▸ **Page text**:
Diana Nyad, The Swimmer - a Profile in Out

Out Magazine's Shana Naomi Krochmal did a terrific interview with Diana Nyad, the 63-year-old long distance swimmer and out lesbian who will make her fourth attempt to swim the distance between Florida and Cuba later this summer. Here is an excerpt from the interview, which you can read in its entirety on Out. Com. Photos are by famed photographer Catherine Opie.

Out Magazine's Shana Naomi Krochmal did a terrific interview with Diana Nyad, the 63-year-old long distance swimmer and out lesbian who will make her fourth attempt to swim the distance between Florida and Cuba later this summer. Here is an excerpt from the interview, which you can read in its entirety on Out. Com. Photos are by famed photographer Catherine Opie:

By the time you read this, Diana Nyad may have achieved her elusive lifelong dream. Or not. Or she may be on the verge of doing so, or on the verge of failing. We cannot know, because the sea is a mystery, and understanding it is the key to conquering it.

What Nyad knows is that three times she has tried to swim the 103 miles separating Cuba from Florida, and every time she has been defeated -- by weather patterns, by box jellyfish, by exhaustion. This summer represents attempt number four. She is 63. She is as ready as she’s ever been.

Once the great journey begins, she will be surrounded by a small flotilla of support teams. But she will still be a tiny, solitary speck in the ocean,
arms pushing into each wave, alone in the water. Alone in her head. And that’s where things really get tough.

In extreme sports -- scaling Mt. Everest extreme, not BMX bike stunts on Spike TV -- youth does not always command the advantage it does in other athletics. Any physical feat relies as much on the triumph of mind over body as it does on sheer strength and agility, but the mental rigor required to spend hours or days engaged in one repetitive drive toward a finish line may actually benefit from maturity, if you can maintain the competitive stubbornness and achieve a certain measured peace with your past.

Nyad’s childhood was Continental -- a French mom and a Greek father, who later turned out to be her stepfather -- and she spent her early years traveling, becoming a polyglot, and learning very quickly to forge her own way.

▸ **Source material**:
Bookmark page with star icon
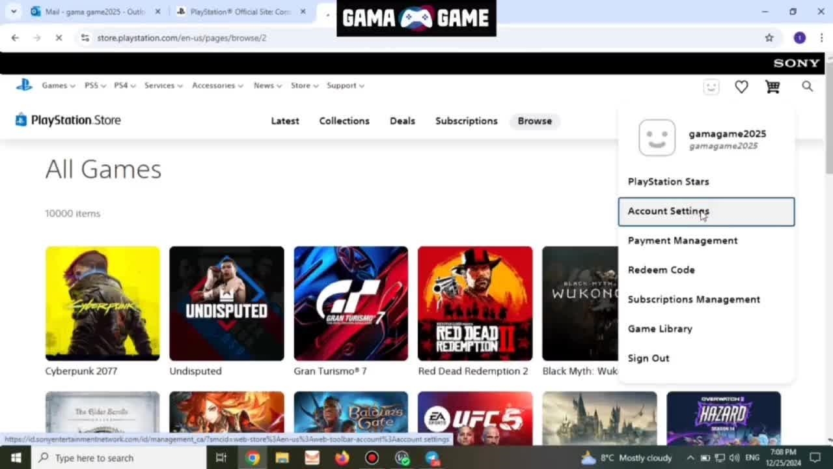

▸ **Requests**:
A. Answer these from the Diana Nyad profile:
(i) Who took the photos?
(ii) How many miles separate Cuba from Florida?
(iii) What nationality was Nyad's mother?
B. From the Diana Nyad profile, set down the stretch from "By the time" through "to conquering it." word for word.
The lines aren't needed for any of this.

▸ **Solution list**:
A.
(i) Catherine Opie
(ii) 103 miles
(iii) French

B.
By the time you read this, Diana Nyad may have achieved her elusive lifelong dream. Or not. Or she may be on the verge of doing so, or on the verge of failing. We cannot know, because the sea is a mystery, and understanding it is the key to conquering it.